A CLT chega aos 80 anos como marco civilizatório da nossa história

A Consolidação das Leis Trabalhistas, aprovada pelo presidente Getúlio Vargas no
dia 1º de Maio de 1943, representou uma mudança radical na forma como o
Estado brasileiro trata o povo. Com 922 artigos, a CLT passou um pente fino nos
diversos ofícios praticados no país em uma enorme tarefa de organizar o mundo
do trabalho. Ela definiu o que é rural e urbano, o que é serviço público e privado,
delimitou jornadas, definiu os deveres dos empregadores, abordou questões de
saúde e segurança, previdência social, representação sindical etc. Foi um esforço
de projetar o país em larga escala nunca antes visto.
Não se pode dizer que não havia nenhuma lei trabalhista antes da CLT. A
construção da nossa República, já em seu advento em 1889, buscou, ainda que
tardiamente, inserir o país no mundo capitalista. Mas aquelas primeiras leis eram
tão frágeis e tendenciosas quanto as ideias das classes dominantes sobre o fim da
escravidão. Mesmo após a abolição, em 13 de maio de 1888, as relações
patrão/empregado mantiveram o caráter autoritário, desumano e injusto que
vigorou em quase 400 anos de escravidão.
Após a Revolução de 30 foi implementado um projeto desenvolvimentista que
exigia tanto uma mão de obra mais qualificada, quanto um crescente mercado
consumidor. E a criação, em novembro de 1930, do Ministério do Trabalho,
chamado de nada menos que “Ministério da Revolução”, foi fundamental para
criar a estrutura de proteção ao trabalhador para o Brasil industrializado que
Vargas vislumbrava.
Demandas sindicais, como jornada de trabalho de 8 horas, salário-mínimo, voto
feminino, regulamentação da sindicalização, licença-maternidade, entre outras,
reivindicadas em greves, como as de 1917 e 1919, e por meio de organizações,
como a Confederação Operária Brasileira (1906 a 1920), encontraram lugar no
projeto do governo. Direitos trabalhistas mais abrangentes começaram a aparecer
desde então.
A CLT proporcionou, enfim, a criação de uma classe média no Brasil, oferecendo
ao povo a possibilidade de organizar a vida, de planejar o futuro, de crescer
profissionalmente e de ascender socialmente. São gerações de pais e mães de
família que não só passaram a ter mais segurança em seus empregos, como
também a buscar qualificação técnica e a valorizar a educação dos filhos.
Em sua história a legislação trabalhista passou por diversas mudanças. Algumas
vezes para melhor, como a equiparação dos direitos de homens e mulheres e de
trabalhadores rurais e urbanos, a proibição da discriminação (por sexo, raça e cor
ou estado civil), negociação coletiva e da organização sindical no serviço público,
redução da jornada de 48 para 44 horas semanais etc. Conquistas que resultaram
de lutas sindicais e sociais.

Mas, como os descendentes dos oligarcas da República Velha jamais aceitaram a
mudança de status dos trabalhadores de escravizados e semi-escravizados para
civis com participação política, econômica e cultural, nem sempre as mudanças
foram populares.

### INSTRUÇÃO DADA 1:
No texto sobre os 80 anos da CLT, como foi chamado o Ministério do Trabalho criado em novembro de 1930?
### INSTRUÇÃO DADA 2:
Dê continuidade ao texto sobre os 80 anos da CLT a partir da última frase apresentada.
Os itens têm origem em outra fonte, sem relação com o trecho.

### ITENS FORNECIDOS:

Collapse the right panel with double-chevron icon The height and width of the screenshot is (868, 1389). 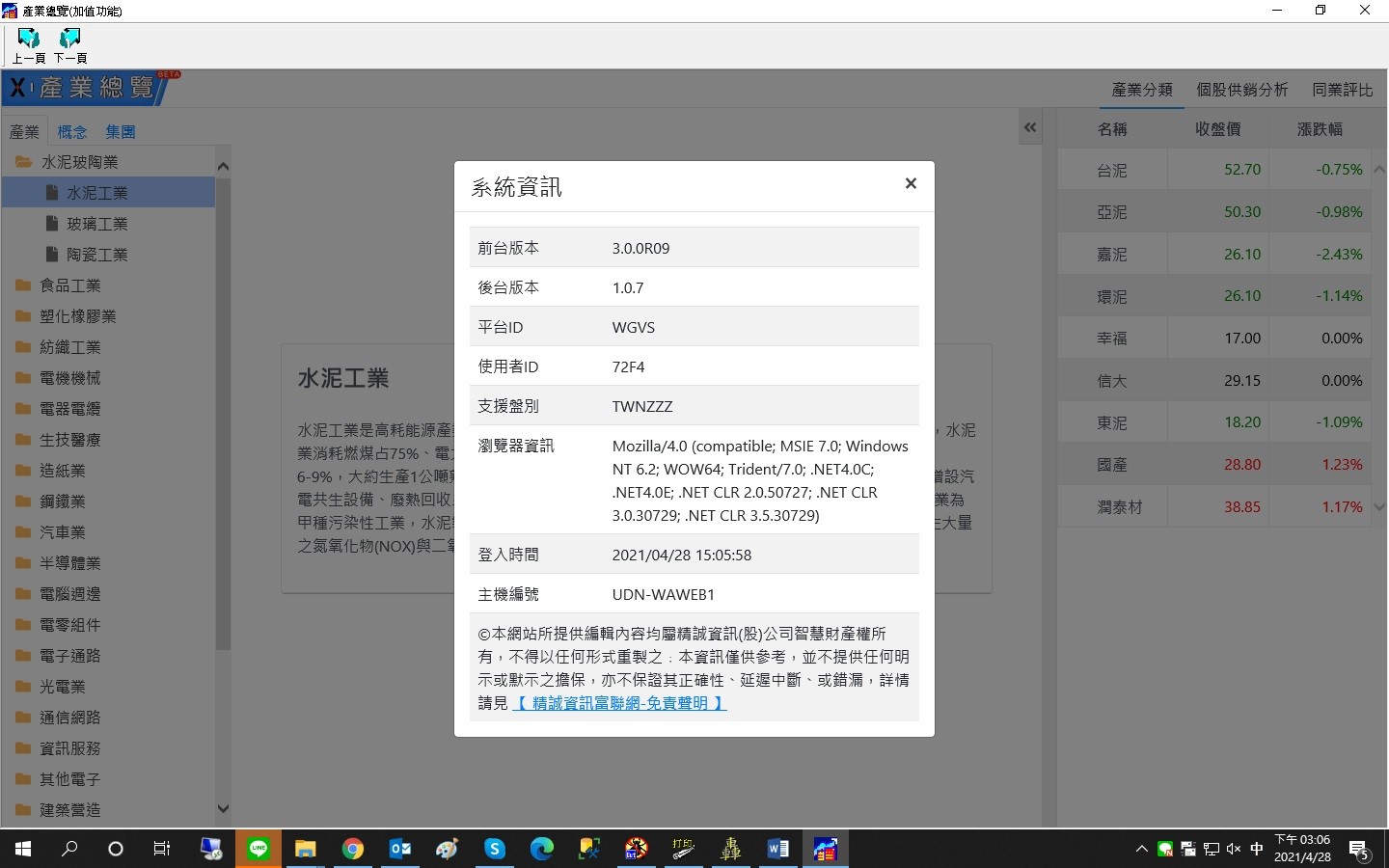tap(1030, 127)
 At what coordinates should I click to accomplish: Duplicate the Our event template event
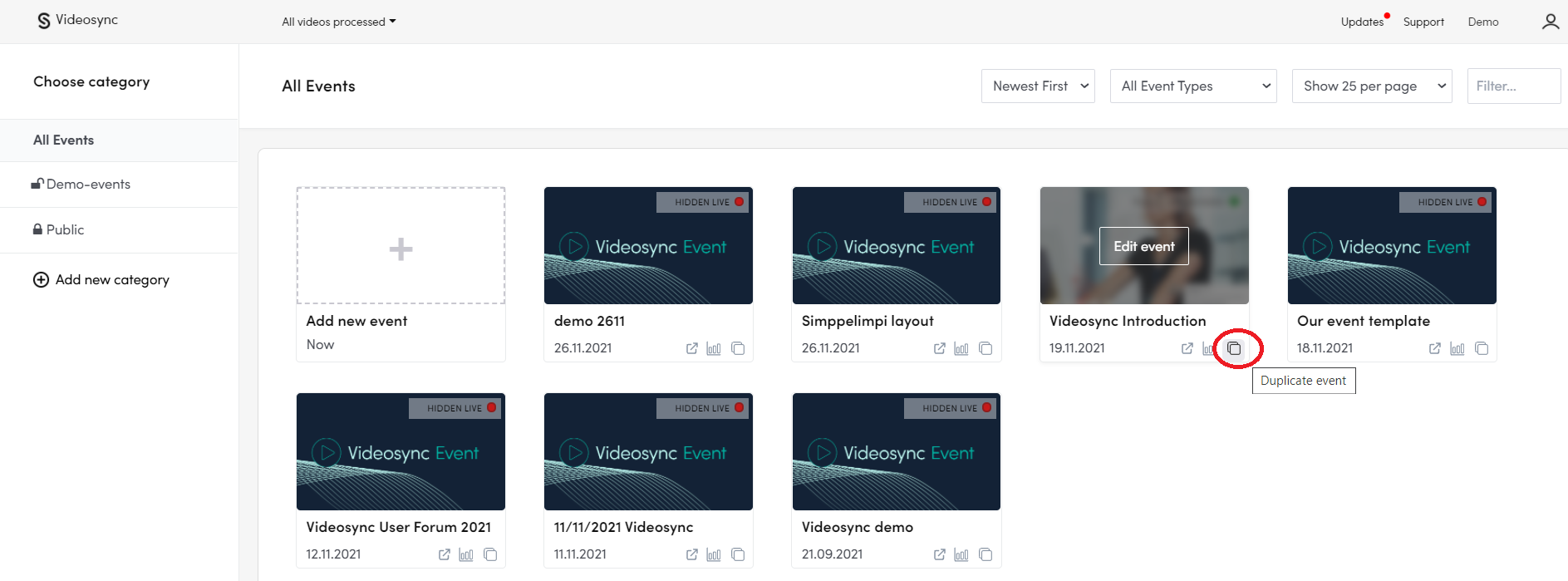[1481, 348]
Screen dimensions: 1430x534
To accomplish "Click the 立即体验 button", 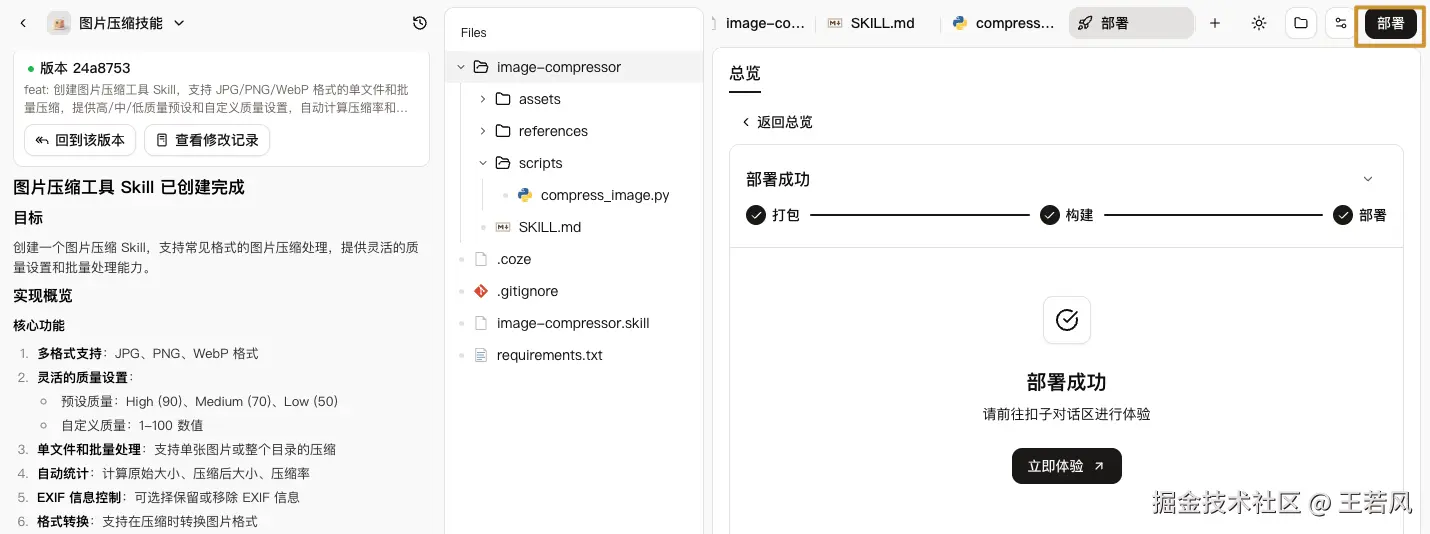I will [1066, 466].
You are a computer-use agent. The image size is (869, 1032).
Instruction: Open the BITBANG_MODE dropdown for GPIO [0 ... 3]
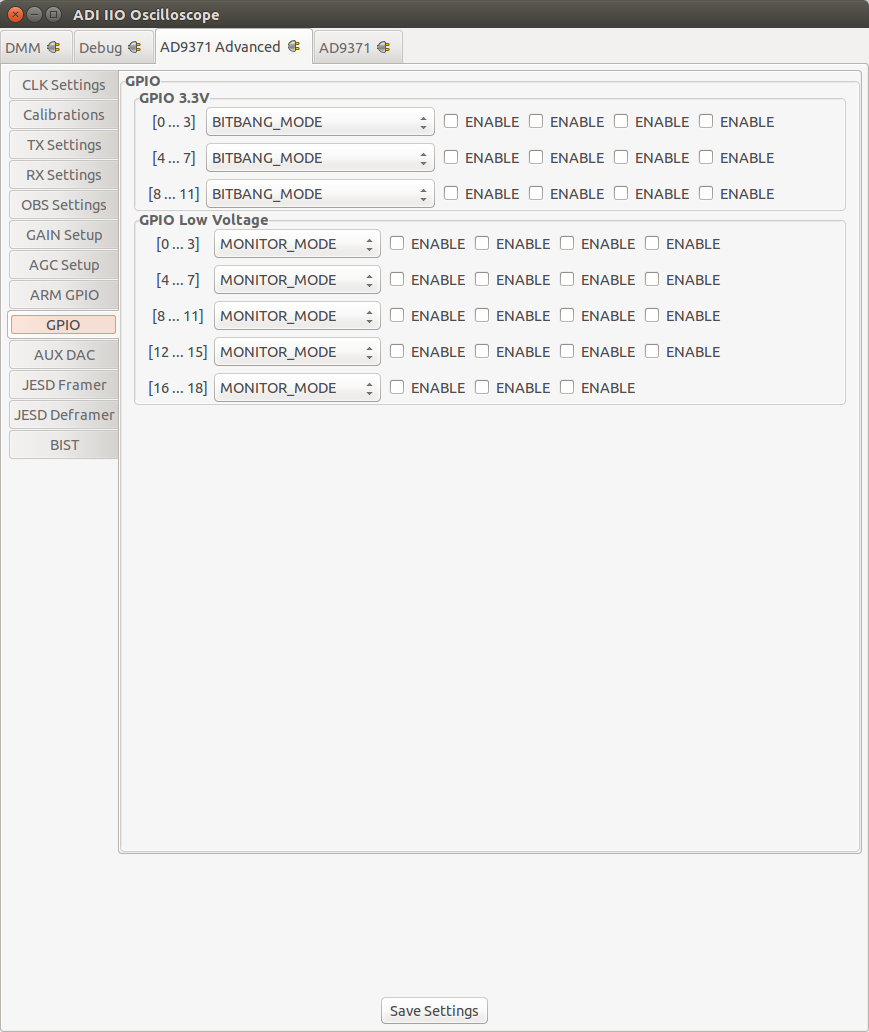(x=319, y=121)
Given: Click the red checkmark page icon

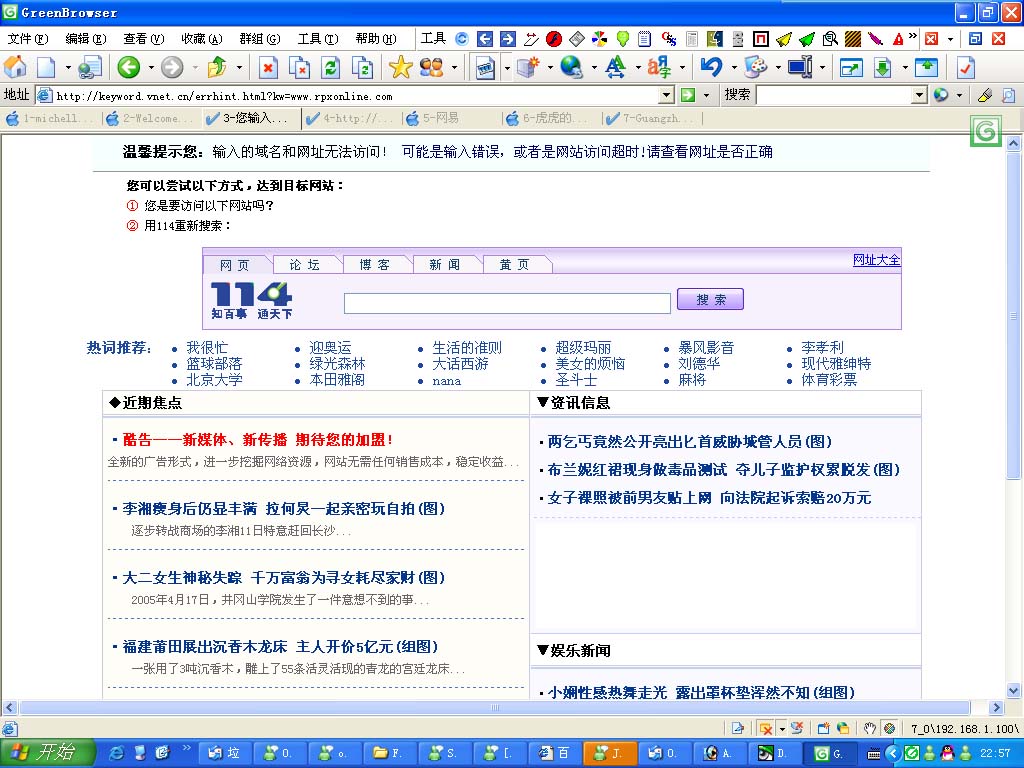Looking at the screenshot, I should [965, 67].
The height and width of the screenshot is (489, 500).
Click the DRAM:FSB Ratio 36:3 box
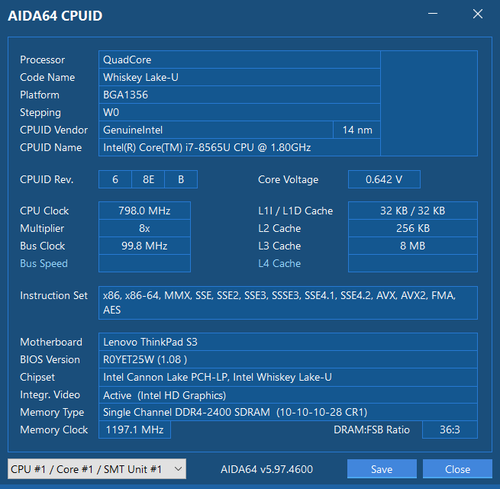[450, 430]
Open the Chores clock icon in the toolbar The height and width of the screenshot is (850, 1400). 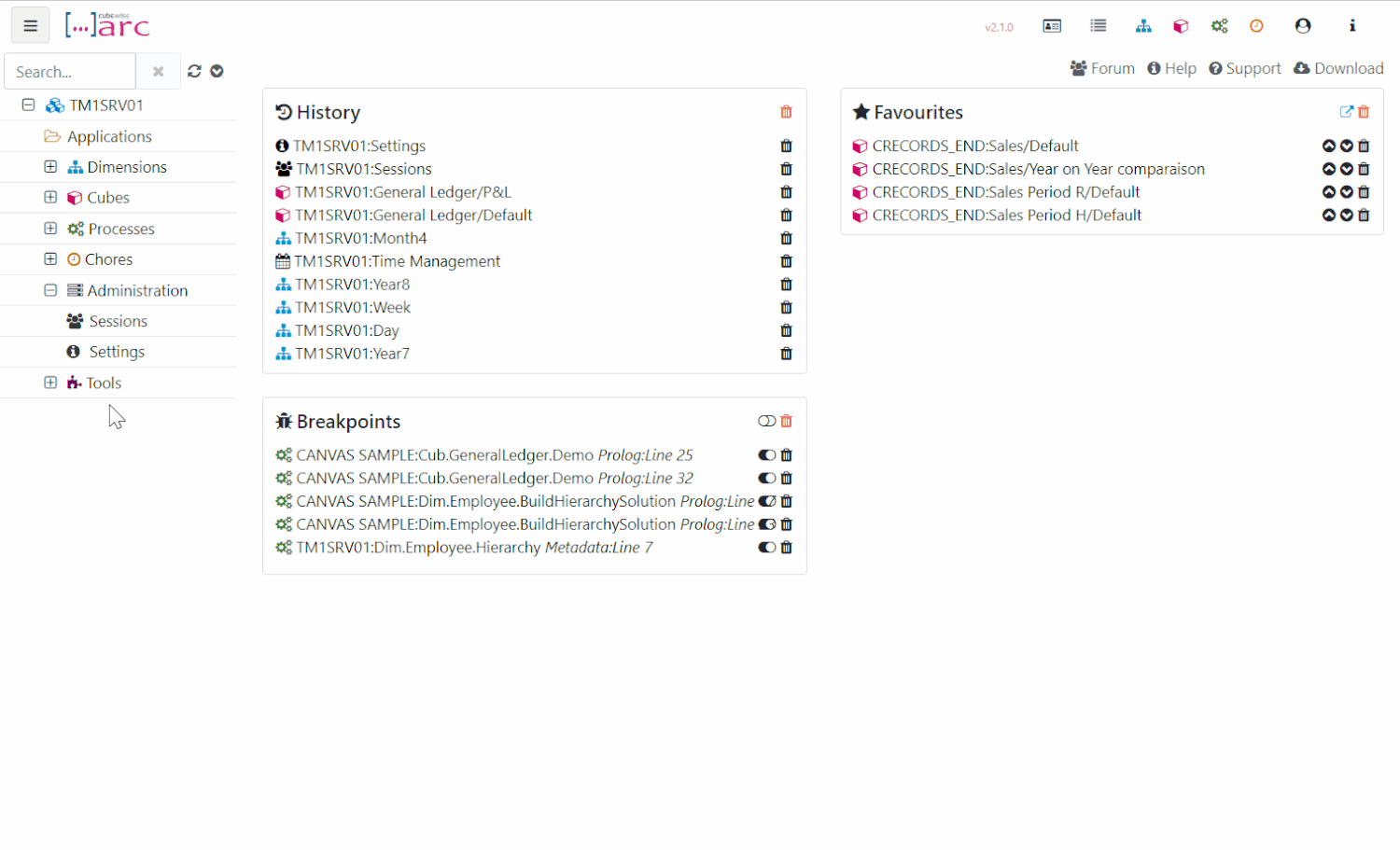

### RESPOSTA 1:
Foi chamado de “Ministério da Revolução”.

### RESPOSTA 2:
Basta observar que quanto mais o governo sustenta uma concepção feudal do
Brasil, maior é o número de mudanças na CLT que ele promove. Durante a
ditadura militar, por exemplo, houve várias alterações, como a substituição da lei
que garantia estabilidade no emprego após dez anos registrado em uma mesma

empresa, pela criação do Fundo de Garantia por Tempo de Serviço (FGTS).
Mudança que incentivou a rotatividade da força de trabalho.
O maior desmonte em toda a história da legislação ocorreu, entretanto, nos
governos de Michel Temer e de Jair Bolsonaro. Não é mero deboche chamar a
reforma trabalhista de 2017 de “deforma” como muitos críticos fazem. Com
alteração de mais de 200 dispositivos, seguida por outras minirreformas, a Lei nº
13.467/2017 forjou uma verdadeira deformação na CLT.
Assistimos ao fenômeno da uberização, vendido pelos governos Temer e
Bolsonaro, como geração de empregos. São empregos, todavia, circunscritos ao
aqui e agora, que mal formam um presente, quem dirá um futuro.
A ampla retirada de direitos e a redução do poder do Estado tiveram efeitos
nefastos, como a fragilização dos sindicatos, a precarização do trabalho, a
diminuição do rendimento médio da população, a desindustrialização, a elevação
do número de pessoas vivendo abaixo da linha da pobreza, fome generalizada,
além do aumento da criminalidade e da violência.
A reforma foi anunciada como “modernização” como se representasse um avanço
nas relações de trabalho existentes. Mas o cerceamento das leis trabalhistas, do
movimento sindical e da classe operária, práticas reeditadas ao longo da história,
são formas de conter o desenvolvimento inaugurado na década de 1930.
Desenvolvimento que, todavia, ainda está em curso.
Mesmo que a CLT tivesse completado sua missão de garantir segurança e poder
de escolha para todos os brasileiros, ainda assim a presença do Estado e a
participação ativa das entidades sindicais seriam importantes para garantir
isonomia na relação patrão/empregado.
Somente uma mudança de patamar histórico, com uma elevação coletiva da
consciência, poderia engendrar relações seguras e justas independente da
obrigação da lei. A realidade do Brasil de 2023 está muito longe desse patamar. O
que move nossa sociedade é a constante tensão entre a busca das classes
dominantes por privilégios e a luta classes populares para que a vida seja mais do
que o pão de cada dia.
É um grande cinismo atribuir à retirada de direitos o caráter de “modernização”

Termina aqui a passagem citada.